* **Text shown**:
----------------

However, a range of important legal issues specific to the region remain for those looking at investing in Southeast Asian data centres. These include compliance with local data protection regulations and zoning laws, navigating complex cross-border data transfer laws, addressing sustainability concerns, ensuring cybersecurity measures, and understanding local policies and incentives. It is critical that investors are familiar with key trends and legal developments and how to navigate these considerations to safeguard their investments and mitigate risks.
Location, Location, Location
Globally, the rise of “edge computing” (the practice of processing data and performing computational tasks closer to the source of the data, rather than sending the data to a centralized data centre or cloud for processing), live streaming services and other computing paradigms which require low latency and high-speed connectivity, has led to an increased demand for localized or regional data centres which are physically closer to users or where data is created, as opposed to the traditional model where data centres are often located offshore. Closer geographical proximity is essential for these computing networks which rely on low latency or ‘lag’ and high speeds for their use-case.
Local or regional data centres also reduce the costs of transferring data to and from the cloud, and help address local ‘data sovereignty’ regulations, (which many Southeast Asian countries have implemented) that require personal data to be stored and processed onshore. For example, Indonesia’s Personal Data Protection Law, enacted in October 2022, permits personal data to be transferred outside of Indonesia only where certain stringent security measures are fulfilled. Vietnam’s Decree No. 53/2022/ND-CP, which took effect on 1 October 2022, clarifies some important aspects of the Law on Cyber Security including requiring domestic and certain foreign companies to store personal data locally. Thailand has also issued multiple data protection guidelines to supplement the Personal Data Protection Act, including setting out the principles under which personal data is stored and requiring the consent of individuals to be obtained before personal data can be stored.
Further, several governments in the region now require the cloud providers to have an onshore presence if they are to provide cloud services to government agencies, regardless of the type of data that is being processed. There is also a new wave of data privacy regulations with many countries – both regionally and globally – currently reviewing and revising their data privacy laws to make them
more appropriate and relevant to today’s digital environment. This will result in a further increase in the trend of data nationalism which has been building for several years.

----------------

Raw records

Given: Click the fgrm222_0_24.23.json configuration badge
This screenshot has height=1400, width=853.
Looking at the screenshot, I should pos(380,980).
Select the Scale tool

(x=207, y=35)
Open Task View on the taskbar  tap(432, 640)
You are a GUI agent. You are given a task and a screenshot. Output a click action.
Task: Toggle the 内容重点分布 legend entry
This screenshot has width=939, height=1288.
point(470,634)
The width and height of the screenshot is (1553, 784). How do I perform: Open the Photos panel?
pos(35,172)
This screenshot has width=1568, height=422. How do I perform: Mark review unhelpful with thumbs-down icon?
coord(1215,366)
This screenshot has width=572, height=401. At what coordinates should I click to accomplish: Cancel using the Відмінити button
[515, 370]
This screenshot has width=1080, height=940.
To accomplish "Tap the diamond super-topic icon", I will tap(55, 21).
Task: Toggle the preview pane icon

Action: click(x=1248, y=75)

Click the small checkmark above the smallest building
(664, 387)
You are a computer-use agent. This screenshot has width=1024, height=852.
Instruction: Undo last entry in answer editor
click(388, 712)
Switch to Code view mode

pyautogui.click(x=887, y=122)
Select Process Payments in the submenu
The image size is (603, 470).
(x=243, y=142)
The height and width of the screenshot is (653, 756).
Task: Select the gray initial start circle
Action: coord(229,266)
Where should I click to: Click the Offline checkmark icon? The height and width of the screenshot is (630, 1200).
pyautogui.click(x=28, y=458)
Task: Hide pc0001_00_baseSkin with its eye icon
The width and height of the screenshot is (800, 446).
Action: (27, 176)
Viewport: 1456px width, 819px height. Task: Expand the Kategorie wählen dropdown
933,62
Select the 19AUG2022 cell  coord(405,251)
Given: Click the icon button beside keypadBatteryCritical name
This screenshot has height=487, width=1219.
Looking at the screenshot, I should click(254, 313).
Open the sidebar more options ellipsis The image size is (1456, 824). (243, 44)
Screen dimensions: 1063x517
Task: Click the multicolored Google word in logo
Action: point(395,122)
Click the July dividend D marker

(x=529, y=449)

----------------

* **Task instructions**:
a) In the data center text, on what date did Vietnam's Decree No. 53/2022/ND-CP take effect?
b) Using the data center text, explain why edge computing and live streaming services have increased demand for local or regional data centers.

* **Outputs for the tasks**:
a) 1 October 2022

b) These computing paradigms depend on low latency and high-speed connectivity. Achieving that requires data centers that are physically close to users or to where the data is created, rather than located offshore.